# [WRITTEN PROBLEM]
Extract the lines of the data below exactly as they are, everything from the line containing "You are a computer-use agent. The height" down to the line containing "Open the Default", both included.

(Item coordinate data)

━━━━━━━━

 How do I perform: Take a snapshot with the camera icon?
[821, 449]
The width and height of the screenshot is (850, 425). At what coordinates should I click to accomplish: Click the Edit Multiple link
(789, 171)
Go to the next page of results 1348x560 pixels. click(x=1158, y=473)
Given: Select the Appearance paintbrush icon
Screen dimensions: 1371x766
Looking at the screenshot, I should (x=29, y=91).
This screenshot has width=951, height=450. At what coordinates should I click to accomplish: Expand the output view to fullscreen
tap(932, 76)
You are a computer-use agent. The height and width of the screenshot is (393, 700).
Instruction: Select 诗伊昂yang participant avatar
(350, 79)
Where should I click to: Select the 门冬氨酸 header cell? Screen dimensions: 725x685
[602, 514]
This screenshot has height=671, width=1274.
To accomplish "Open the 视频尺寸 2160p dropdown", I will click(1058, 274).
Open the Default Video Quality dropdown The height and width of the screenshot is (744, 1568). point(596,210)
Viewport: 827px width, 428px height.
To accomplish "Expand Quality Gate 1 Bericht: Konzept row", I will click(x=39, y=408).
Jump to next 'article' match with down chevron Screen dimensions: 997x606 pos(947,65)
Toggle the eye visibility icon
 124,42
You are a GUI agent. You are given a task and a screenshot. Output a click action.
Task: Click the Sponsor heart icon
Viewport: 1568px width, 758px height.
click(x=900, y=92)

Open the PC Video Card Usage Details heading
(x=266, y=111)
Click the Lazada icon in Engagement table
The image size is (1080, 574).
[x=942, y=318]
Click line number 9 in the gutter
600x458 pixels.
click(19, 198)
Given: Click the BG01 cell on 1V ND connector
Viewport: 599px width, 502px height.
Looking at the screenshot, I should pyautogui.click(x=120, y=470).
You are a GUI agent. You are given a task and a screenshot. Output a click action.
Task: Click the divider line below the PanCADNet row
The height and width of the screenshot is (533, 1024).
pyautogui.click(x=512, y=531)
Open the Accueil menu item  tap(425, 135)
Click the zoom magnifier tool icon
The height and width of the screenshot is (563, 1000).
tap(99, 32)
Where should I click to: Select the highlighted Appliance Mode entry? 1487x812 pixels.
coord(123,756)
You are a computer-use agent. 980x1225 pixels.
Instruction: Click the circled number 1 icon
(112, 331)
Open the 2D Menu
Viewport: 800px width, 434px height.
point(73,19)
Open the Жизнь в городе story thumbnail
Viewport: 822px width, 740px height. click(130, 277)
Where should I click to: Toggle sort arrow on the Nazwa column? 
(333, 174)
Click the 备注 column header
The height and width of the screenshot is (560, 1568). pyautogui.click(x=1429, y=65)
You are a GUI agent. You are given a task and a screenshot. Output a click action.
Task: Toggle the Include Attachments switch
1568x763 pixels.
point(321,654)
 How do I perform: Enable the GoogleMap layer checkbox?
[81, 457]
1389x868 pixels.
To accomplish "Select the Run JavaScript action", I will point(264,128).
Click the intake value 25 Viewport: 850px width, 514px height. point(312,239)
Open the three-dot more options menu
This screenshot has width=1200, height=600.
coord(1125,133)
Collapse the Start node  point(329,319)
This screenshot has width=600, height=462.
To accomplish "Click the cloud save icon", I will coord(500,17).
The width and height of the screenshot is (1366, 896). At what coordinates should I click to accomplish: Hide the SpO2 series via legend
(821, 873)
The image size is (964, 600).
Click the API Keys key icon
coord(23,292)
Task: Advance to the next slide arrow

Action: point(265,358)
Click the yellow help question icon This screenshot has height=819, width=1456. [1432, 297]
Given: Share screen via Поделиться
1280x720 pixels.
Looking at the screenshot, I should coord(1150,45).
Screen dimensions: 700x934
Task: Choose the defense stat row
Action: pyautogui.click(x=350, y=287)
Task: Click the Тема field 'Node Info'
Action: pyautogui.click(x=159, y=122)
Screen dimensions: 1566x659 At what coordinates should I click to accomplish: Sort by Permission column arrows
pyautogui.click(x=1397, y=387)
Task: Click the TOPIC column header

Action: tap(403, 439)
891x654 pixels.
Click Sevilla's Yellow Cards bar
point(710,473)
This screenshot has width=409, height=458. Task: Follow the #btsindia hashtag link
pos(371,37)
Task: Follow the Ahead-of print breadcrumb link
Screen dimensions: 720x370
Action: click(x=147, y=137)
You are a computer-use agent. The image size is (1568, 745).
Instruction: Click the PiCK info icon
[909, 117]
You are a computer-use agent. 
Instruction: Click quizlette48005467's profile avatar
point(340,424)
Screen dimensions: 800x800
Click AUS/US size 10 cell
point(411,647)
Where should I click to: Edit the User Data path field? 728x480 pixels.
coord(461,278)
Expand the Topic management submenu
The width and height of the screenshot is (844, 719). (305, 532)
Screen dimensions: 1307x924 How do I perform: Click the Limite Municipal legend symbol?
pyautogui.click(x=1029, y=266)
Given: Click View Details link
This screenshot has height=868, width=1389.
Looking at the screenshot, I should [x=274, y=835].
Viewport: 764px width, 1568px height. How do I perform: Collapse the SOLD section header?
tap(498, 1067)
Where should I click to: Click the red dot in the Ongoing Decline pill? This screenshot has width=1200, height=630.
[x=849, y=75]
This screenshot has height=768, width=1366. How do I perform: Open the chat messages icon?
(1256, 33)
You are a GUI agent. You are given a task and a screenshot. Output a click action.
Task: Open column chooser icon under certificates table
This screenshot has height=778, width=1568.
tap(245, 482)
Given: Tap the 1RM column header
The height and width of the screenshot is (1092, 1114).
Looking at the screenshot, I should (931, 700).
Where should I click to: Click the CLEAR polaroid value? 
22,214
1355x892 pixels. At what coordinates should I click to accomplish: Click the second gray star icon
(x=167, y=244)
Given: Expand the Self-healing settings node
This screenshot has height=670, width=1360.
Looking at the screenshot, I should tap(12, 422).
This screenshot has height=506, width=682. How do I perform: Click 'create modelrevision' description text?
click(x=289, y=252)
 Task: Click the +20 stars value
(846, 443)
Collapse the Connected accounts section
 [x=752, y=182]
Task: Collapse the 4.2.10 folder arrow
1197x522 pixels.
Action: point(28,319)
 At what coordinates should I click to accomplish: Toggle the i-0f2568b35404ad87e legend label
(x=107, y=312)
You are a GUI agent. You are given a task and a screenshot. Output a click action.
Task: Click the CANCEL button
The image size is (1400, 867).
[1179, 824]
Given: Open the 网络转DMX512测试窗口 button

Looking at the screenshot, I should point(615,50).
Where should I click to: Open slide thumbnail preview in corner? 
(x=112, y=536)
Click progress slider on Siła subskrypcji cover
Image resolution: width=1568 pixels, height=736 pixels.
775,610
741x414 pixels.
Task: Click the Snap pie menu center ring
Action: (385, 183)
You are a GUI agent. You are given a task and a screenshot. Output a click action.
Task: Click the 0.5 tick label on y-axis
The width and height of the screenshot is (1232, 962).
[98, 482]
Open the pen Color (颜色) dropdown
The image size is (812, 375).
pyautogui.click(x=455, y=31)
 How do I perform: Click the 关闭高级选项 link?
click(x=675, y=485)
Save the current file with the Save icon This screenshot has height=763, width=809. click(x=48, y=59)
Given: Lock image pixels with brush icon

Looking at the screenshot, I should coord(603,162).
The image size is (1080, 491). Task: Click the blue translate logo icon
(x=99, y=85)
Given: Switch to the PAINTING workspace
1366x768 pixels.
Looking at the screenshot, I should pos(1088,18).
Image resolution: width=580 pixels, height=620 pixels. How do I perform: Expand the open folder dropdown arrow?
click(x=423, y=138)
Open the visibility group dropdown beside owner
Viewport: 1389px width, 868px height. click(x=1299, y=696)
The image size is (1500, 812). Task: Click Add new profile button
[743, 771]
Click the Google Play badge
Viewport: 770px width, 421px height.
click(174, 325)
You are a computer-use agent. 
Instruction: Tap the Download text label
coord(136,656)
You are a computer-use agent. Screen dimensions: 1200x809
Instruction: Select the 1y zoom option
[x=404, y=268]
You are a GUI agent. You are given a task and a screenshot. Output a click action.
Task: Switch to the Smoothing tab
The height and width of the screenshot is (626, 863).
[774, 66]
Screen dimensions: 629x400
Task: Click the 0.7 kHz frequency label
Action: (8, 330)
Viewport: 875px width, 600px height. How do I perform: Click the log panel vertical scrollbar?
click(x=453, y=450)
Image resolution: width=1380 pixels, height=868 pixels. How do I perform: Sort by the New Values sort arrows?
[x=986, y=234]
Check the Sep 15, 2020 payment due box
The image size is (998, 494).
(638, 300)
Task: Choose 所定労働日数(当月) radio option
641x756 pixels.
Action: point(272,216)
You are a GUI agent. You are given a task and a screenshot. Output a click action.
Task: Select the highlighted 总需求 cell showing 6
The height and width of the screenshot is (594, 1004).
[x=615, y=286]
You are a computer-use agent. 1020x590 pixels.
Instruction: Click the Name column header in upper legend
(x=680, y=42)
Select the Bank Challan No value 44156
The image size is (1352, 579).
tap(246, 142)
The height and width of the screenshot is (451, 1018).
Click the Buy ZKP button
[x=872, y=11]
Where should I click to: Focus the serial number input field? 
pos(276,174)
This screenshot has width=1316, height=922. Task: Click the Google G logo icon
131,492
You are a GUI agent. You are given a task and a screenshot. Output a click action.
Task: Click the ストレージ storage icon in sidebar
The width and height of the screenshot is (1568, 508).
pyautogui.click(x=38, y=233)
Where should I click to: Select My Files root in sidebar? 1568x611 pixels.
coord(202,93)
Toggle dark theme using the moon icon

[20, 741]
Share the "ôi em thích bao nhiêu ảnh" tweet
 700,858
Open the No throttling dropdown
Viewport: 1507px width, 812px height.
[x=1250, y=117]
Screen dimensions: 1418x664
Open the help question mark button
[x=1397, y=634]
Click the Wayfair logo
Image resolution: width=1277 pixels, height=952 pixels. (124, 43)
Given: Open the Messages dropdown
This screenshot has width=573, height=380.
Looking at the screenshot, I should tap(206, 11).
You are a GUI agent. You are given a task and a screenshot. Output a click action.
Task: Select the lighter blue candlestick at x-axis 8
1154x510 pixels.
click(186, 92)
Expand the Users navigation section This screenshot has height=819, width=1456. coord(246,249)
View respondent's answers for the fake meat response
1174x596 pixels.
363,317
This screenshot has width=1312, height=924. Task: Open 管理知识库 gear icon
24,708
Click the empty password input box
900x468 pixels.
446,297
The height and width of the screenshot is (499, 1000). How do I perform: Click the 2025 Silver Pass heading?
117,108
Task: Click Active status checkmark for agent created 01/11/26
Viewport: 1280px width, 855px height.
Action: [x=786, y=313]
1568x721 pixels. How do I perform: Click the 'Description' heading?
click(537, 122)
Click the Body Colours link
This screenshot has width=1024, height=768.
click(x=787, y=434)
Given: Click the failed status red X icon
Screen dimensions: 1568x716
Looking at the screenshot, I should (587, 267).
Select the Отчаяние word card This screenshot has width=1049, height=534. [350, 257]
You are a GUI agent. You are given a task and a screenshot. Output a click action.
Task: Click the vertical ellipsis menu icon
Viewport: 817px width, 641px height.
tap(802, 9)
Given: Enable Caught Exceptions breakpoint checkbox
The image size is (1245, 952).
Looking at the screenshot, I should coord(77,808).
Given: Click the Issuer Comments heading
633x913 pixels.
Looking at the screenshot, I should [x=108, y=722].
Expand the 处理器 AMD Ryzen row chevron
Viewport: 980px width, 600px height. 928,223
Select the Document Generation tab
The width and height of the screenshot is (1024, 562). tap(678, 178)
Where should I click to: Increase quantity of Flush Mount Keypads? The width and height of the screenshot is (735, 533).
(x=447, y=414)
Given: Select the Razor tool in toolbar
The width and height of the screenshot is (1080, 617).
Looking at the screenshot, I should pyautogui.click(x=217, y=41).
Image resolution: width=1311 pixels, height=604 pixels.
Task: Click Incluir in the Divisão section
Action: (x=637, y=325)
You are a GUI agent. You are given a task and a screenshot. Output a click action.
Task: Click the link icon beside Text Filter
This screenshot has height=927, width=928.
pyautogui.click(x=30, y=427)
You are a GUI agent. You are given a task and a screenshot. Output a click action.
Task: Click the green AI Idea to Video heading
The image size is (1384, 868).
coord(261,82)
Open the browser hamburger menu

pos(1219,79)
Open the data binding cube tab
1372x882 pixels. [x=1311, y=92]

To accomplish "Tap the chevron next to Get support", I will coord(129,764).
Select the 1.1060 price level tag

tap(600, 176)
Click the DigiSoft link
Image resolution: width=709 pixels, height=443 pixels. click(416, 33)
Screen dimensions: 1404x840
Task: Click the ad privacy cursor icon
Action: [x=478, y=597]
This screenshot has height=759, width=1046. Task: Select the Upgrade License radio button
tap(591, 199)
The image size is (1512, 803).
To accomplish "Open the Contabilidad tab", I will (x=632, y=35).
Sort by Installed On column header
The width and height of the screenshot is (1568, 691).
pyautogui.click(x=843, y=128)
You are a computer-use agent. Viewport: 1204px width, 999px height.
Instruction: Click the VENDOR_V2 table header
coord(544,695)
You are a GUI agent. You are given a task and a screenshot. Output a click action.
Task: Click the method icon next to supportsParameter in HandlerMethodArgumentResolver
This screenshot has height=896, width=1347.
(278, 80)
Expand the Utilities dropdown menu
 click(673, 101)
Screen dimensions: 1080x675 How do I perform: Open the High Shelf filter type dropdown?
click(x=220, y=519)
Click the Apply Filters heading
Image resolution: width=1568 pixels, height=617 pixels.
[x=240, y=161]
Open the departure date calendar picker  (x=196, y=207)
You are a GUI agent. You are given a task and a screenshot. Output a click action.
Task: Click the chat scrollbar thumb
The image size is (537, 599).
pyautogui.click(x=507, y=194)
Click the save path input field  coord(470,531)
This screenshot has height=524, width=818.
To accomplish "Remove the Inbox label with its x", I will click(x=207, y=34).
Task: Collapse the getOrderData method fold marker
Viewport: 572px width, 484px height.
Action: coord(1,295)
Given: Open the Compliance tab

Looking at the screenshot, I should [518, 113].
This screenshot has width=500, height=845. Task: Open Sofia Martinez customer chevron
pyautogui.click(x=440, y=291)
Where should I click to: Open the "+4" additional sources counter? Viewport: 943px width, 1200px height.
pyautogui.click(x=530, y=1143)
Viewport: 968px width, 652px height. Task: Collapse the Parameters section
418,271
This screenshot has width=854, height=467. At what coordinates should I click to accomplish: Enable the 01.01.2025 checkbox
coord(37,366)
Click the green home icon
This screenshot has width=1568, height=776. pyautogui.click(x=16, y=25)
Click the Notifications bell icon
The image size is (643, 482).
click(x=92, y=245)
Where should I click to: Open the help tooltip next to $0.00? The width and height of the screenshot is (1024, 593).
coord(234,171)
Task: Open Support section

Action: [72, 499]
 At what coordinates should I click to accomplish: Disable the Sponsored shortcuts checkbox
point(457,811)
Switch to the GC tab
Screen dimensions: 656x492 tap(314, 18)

━━━━━━━━

# [RESPONSE FOR THIS EXERCISE]
You are a computer-use agent. The height and width of the screenshot is (393, 700).
Instruction: Select 诗伊昂yang participant avatar
(350, 79)
Where should I click to: Select the 门冬氨酸 header cell? Screen dimensions: 725x685
[602, 514]
This screenshot has height=671, width=1274.
To accomplish "Open the 视频尺寸 2160p dropdown", I will click(1058, 274).
Open the Default Video Quality dropdown The height and width of the screenshot is (744, 1568). point(596,210)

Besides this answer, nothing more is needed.